■ **Information shown**
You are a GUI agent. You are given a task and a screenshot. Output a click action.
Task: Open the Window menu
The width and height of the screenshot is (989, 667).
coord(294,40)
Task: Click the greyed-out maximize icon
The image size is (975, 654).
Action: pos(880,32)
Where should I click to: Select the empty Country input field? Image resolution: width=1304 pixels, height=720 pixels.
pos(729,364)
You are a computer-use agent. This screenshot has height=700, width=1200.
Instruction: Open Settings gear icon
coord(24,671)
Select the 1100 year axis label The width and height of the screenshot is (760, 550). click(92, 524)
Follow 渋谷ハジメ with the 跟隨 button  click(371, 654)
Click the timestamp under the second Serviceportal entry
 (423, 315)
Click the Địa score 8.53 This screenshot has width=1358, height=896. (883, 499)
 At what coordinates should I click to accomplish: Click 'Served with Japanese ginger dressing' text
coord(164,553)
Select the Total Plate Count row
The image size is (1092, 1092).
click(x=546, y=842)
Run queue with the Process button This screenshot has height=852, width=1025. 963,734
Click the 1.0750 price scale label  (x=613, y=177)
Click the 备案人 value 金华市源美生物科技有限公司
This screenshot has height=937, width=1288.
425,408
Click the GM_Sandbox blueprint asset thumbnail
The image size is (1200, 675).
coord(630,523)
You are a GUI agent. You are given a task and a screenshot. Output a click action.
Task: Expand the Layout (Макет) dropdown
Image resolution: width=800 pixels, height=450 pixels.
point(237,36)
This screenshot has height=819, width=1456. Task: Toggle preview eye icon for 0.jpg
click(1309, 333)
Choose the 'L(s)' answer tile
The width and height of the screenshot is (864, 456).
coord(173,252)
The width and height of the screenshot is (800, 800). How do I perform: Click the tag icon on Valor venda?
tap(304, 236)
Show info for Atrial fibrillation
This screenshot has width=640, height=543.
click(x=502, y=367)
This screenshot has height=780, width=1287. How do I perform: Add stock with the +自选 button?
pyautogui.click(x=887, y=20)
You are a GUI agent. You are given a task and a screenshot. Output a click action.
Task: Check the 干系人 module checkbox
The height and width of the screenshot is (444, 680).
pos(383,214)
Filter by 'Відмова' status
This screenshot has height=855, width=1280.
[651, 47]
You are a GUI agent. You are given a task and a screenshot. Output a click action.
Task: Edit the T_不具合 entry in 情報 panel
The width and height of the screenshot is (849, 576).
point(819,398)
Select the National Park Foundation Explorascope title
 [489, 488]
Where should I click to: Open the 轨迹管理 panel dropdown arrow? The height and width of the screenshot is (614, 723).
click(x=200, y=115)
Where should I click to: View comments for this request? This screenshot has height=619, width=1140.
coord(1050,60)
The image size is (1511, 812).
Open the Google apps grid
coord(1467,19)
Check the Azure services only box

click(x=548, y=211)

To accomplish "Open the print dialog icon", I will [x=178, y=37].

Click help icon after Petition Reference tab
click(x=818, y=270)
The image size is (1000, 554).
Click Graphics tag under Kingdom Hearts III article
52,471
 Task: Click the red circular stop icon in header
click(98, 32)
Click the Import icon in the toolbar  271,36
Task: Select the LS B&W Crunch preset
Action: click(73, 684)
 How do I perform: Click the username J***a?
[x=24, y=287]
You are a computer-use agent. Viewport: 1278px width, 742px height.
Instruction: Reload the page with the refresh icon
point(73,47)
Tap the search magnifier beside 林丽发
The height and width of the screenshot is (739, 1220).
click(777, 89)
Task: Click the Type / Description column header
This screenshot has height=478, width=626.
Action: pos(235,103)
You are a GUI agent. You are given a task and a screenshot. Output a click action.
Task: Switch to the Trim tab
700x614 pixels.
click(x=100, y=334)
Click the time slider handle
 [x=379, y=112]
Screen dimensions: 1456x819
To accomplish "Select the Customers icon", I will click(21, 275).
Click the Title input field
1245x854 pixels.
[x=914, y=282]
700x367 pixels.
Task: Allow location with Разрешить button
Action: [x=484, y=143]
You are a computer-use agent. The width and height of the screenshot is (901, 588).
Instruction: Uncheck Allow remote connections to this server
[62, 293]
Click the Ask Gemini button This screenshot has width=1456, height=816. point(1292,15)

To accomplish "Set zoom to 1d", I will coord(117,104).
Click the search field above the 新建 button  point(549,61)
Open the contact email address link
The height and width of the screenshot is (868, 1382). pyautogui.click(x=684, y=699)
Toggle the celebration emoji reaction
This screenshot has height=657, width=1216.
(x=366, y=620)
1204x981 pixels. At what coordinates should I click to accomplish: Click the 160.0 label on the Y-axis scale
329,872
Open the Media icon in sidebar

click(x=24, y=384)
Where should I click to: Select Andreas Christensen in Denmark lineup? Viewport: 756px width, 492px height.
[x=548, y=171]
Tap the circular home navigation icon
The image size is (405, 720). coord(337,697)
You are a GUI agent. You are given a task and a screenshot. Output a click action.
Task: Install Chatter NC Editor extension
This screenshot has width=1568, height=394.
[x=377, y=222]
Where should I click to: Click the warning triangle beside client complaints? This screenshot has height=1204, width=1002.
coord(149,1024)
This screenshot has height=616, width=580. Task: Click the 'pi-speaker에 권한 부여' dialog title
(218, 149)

■ **What to work on**
Your answer should consist only of the lines above between the line holding "Instruction: Uncheck Allow" and the line holding "Toggle the celebration emoji reaction", inclusive, each transcribed exactly.

■ **Result**
Instruction: Uncheck Allow remote connections to this server
[62, 293]
Click the Ask Gemini button This screenshot has width=1456, height=816. point(1292,15)

To accomplish "Set zoom to 1d", I will coord(117,104).
Click the search field above the 新建 button  point(549,61)
Open the contact email address link
The height and width of the screenshot is (868, 1382). pyautogui.click(x=684, y=699)
Toggle the celebration emoji reaction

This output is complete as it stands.